*** Opening INFORMATION SUPPLIED ***

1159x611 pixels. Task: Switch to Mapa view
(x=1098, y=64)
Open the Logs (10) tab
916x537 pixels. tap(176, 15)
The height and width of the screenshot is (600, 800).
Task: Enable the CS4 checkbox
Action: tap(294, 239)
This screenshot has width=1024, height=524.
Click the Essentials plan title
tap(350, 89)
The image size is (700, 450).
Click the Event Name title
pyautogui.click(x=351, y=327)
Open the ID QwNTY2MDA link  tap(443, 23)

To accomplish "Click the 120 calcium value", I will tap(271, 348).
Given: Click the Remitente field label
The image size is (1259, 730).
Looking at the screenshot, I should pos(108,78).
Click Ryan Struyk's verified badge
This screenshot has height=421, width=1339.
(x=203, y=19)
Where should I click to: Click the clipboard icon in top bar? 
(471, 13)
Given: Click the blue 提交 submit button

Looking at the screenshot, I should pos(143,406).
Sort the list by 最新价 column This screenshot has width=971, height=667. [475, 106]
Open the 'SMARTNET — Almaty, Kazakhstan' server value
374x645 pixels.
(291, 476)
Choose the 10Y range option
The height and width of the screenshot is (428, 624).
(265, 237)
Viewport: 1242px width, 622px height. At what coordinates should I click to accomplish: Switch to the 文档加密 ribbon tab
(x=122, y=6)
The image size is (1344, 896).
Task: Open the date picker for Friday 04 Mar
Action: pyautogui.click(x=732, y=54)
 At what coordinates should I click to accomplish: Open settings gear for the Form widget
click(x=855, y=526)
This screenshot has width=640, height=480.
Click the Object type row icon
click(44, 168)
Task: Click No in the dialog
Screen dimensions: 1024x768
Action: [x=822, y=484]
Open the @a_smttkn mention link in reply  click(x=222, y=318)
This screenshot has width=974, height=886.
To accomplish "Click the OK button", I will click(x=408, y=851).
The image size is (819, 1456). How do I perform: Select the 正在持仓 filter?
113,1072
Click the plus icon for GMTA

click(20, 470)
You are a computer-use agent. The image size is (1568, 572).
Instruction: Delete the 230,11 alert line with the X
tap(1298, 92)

*** Closing INFORMATION SUPPLIED ***

In the listing, find each line with the string "will" and copy it.

To accomplish "Click the 120 calcium value", I will tap(271, 348).
To accomplish "Click the OK button", I will click(x=408, y=851).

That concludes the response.